In 2009, we acquired Shantha Biotechnics, an Indian biotech company. They've been working to develop and market several pediatric vaccines including the first recombinant Hep B vaccine that was produced in India. We're thinking about how to utilize them from an R&D perspective, but also from a manufacturing and deployment perspective in such regions.
 
ddn: The creation of vaccines and immunization programs for the developing world provides unique challenges that are not commonly seen with developed world immunization programs.  
 
Tartaglia: Thermostability is a key component, and there are a number of programs that are underway here, both for existing and newly developed vaccines.

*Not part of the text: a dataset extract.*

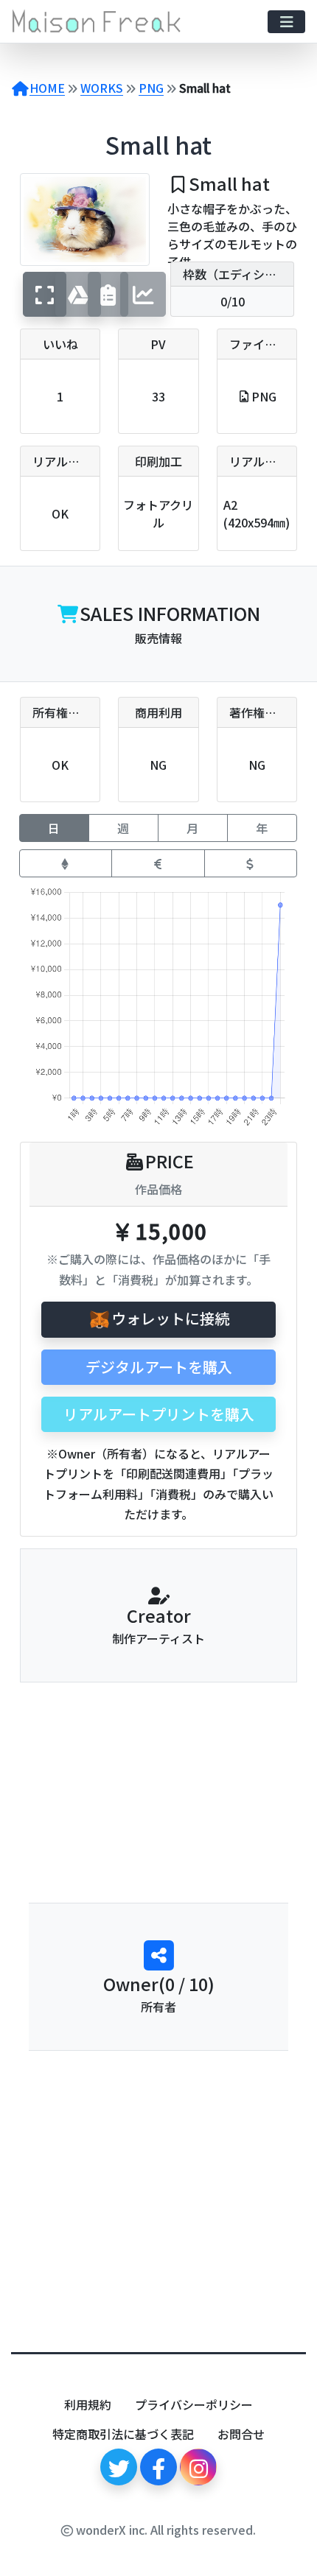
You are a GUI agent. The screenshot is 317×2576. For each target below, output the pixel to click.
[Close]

Anything you can do to eliminate or reduce the reliance on cold chain and extend shelf lives so you can utilize your available doses more effectively is key. I know the Gates Foundation and other funding organizations are interested in those things. We work with these groups to look at that from a competitive and precompetitive perspective.  
 
Depending on the device, there is also a cost-of-goods question. We were the first to license a vaccine with an intradermal device in Europe and Australia with VaxiGrip ID and then in the United States with Fluzone ID. Here, the business case is more around convenience, as opposed to effectiveness of vaccine.
 
 
ddn: Speaking of devices, there seems to have been a lot of activity in recent years focused on the delivery mechanisms for various vaccines (e.g., IM vs. ID vs. oral vs. intranasal).
 
 
Tartaglia: Some of these things are going to be more for differentiation. I don't see where what devices are available would lead to a vaccine that is more potent. Perhaps in the future, that will be the case. How you use that and where you use that will depend upon the situation at hand.  
 
Intradermal had been used for rabies in some parts of the world, but always with the Mantoux method, which was not always reliable and needed extensive training for administrators. That's where we partnered with Becton Dickinson on the intradermal device.  
 
Same with intranasal, where the goal was getting it to the mucosal surfaces more effectively, the areas where the viral portal of entry. One also has to look at convenience, compliance and reliability. It's not a given, but it has to be explored.  
 
Our ability to promote and adapt to change has been essential. We're a company that has come together from three separate avenues, all three of which are about 100 years old. Innovation is key, and we 're investing a lot in innovation, both to facilitate vaccine R&D as well as deployment.  
 
Technologies such as genomics, immunology, informatics and modeling will allow us to better appreciate the overall immune response—the systems biology—so that we become less empiric. I don't think you can ever dismiss the empiric piece, because you're going to have to do the clinical trials, but at least it allows us to become more predictive. It's easy to say it's going to be a slam-dunk, but it's not.  
 
We just invested in acquiring VaxDesign, a Florida-based biotech that has a system called Mimic, which is essentially a lymph node in a test tube, but with great automation behind it. One can use these in-vitro human immune systems to maybe ask different questions and get away—not totally, but to some extent—from the animal models that have not been predictive. This helps us gain a greater appreciation and handle on probabilities for success in our clinical development plan.  
 
All of those elements come together around the key message of trying to use a more informed basis of progressing our development programs.